> TASK REQUIREMENTS
Give back each line below verbatim.

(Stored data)
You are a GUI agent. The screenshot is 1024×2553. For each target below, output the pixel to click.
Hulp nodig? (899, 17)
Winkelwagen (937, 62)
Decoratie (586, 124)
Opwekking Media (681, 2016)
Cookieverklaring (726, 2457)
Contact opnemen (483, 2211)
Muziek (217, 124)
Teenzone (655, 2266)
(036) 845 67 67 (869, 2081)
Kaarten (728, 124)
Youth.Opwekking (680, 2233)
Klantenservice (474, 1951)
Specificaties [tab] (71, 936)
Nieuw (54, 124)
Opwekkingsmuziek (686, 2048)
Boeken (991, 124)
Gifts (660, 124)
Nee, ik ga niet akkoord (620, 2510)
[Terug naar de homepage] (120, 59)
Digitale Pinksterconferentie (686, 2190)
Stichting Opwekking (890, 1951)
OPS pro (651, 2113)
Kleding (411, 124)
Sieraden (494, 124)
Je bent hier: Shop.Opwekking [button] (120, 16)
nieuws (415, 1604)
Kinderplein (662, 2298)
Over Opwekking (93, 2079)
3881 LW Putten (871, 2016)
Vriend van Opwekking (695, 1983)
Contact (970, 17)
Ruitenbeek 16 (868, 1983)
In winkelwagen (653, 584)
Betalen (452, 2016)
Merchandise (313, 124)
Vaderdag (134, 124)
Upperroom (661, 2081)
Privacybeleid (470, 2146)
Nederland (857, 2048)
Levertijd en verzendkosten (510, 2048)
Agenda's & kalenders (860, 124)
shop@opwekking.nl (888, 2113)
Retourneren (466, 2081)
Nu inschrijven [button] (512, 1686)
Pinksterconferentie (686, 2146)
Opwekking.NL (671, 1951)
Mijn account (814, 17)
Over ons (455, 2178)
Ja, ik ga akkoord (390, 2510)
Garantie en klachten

> SOLUTION TO THIS EXERCISE
You are a GUI agent. The screenshot is 1024×2553. For each target below, output the pixel to click.
Hulp nodig? (899, 17)
Winkelwagen (937, 62)
Decoratie (586, 124)
Opwekking Media (681, 2016)
Cookieverklaring (726, 2457)
Contact opnemen (483, 2211)
Muziek (217, 124)
Teenzone (655, 2266)
(036) 845 67 67 (869, 2081)
Kaarten (728, 124)
Youth.Opwekking (680, 2233)
Klantenservice (474, 1951)
Specificaties [tab] (71, 936)
Nieuw (54, 124)
Opwekkingsmuziek (686, 2048)
Boeken (991, 124)
Gifts (660, 124)
Nee, ik ga niet akkoord (620, 2510)
[Terug naar de homepage] (120, 59)
Digitale Pinksterconferentie (686, 2190)
Stichting Opwekking (890, 1951)
OPS pro (651, 2113)
Kleding (411, 124)
Sieraden (494, 124)
Je bent hier: Shop.Opwekking [button] (120, 16)
nieuws (415, 1604)
Kinderplein (662, 2298)
Over Opwekking (93, 2079)
3881 LW Putten (871, 2016)
Vriend van Opwekking (695, 1983)
Contact (970, 17)
Ruitenbeek 16 (868, 1983)
In winkelwagen (653, 584)
Betalen (452, 2016)
Merchandise (313, 124)
Vaderdag (134, 124)
Upperroom (661, 2081)
Privacybeleid (470, 2146)
Nederland (857, 2048)
Levertijd en verzendkosten (510, 2048)
Agenda's & kalenders (860, 124)
shop@opwekking.nl (888, 2113)
Retourneren (466, 2081)
Nu inschrijven [button] (512, 1686)
Pinksterconferentie (686, 2146)
Opwekking.NL (671, 1951)
Mijn account (814, 17)
Over ons (455, 2178)
Ja, ik ga akkoord (390, 2510)
Garantie en klachten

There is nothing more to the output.